§ Assigned task
Of the entries below, return only those lines from the line with "1277x712 pixels." to the line with "has width=2192, height=1520.", exactly, both included.

Collected data:
──────────────────────────────

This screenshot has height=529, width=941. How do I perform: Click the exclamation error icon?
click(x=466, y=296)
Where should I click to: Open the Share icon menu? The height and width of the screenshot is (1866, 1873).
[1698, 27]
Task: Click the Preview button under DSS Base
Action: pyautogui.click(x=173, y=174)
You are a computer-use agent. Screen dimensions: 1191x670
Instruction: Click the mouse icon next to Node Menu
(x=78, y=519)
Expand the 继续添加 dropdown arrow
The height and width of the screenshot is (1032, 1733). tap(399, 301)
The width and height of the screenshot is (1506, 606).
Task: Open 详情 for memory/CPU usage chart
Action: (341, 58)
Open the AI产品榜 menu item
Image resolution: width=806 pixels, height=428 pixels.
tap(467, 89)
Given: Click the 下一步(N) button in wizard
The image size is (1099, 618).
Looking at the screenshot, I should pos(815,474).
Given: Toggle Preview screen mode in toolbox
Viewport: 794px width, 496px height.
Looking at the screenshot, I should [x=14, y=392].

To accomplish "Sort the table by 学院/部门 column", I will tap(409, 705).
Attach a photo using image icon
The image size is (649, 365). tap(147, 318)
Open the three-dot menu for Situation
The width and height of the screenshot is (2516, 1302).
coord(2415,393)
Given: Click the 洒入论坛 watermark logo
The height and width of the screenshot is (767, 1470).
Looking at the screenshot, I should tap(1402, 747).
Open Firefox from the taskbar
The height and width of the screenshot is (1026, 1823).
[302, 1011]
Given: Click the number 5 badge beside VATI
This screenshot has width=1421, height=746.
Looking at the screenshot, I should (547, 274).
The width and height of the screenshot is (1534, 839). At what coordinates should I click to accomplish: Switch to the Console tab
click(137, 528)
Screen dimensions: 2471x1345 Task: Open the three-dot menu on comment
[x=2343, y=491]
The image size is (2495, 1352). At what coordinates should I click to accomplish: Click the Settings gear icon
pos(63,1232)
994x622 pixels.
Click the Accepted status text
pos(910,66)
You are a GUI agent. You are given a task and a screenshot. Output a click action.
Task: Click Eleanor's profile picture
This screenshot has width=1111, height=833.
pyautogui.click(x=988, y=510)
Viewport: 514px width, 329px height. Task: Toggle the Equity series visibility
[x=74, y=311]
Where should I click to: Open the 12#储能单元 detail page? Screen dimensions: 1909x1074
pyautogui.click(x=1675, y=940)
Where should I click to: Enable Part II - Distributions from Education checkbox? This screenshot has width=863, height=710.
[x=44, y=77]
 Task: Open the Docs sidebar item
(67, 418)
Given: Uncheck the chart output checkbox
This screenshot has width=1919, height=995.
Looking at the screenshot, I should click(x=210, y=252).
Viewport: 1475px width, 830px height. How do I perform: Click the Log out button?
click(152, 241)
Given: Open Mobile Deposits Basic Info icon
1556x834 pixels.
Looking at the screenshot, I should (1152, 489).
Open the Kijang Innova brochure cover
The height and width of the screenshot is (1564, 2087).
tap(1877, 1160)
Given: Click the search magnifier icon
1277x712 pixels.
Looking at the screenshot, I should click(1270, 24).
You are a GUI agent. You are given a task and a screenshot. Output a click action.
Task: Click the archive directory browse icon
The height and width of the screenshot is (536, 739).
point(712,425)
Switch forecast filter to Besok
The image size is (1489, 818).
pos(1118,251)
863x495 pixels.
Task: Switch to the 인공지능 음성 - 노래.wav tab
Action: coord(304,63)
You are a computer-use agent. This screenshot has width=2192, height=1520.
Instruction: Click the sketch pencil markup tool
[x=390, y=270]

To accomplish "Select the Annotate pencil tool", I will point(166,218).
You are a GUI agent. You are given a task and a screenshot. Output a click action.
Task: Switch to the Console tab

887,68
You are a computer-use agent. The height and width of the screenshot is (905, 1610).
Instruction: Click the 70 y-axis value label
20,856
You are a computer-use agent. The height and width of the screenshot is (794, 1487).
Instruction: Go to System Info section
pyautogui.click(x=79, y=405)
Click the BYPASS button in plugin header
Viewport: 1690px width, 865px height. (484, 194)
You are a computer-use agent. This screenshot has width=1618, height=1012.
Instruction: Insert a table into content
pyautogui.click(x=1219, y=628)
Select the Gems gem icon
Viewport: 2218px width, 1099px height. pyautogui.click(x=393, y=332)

──────────────────────────────

§ Output for this exercise
1277x712 pixels.
Looking at the screenshot, I should click(1270, 24).
You are a GUI agent. You are given a task and a screenshot. Output a click action.
Task: Click the archive directory browse icon
The height and width of the screenshot is (536, 739).
point(712,425)
Switch forecast filter to Besok
The image size is (1489, 818).
pos(1118,251)
863x495 pixels.
Task: Switch to the 인공지능 음성 - 노래.wav tab
Action: coord(304,63)
You are a computer-use agent. This screenshot has width=2192, height=1520.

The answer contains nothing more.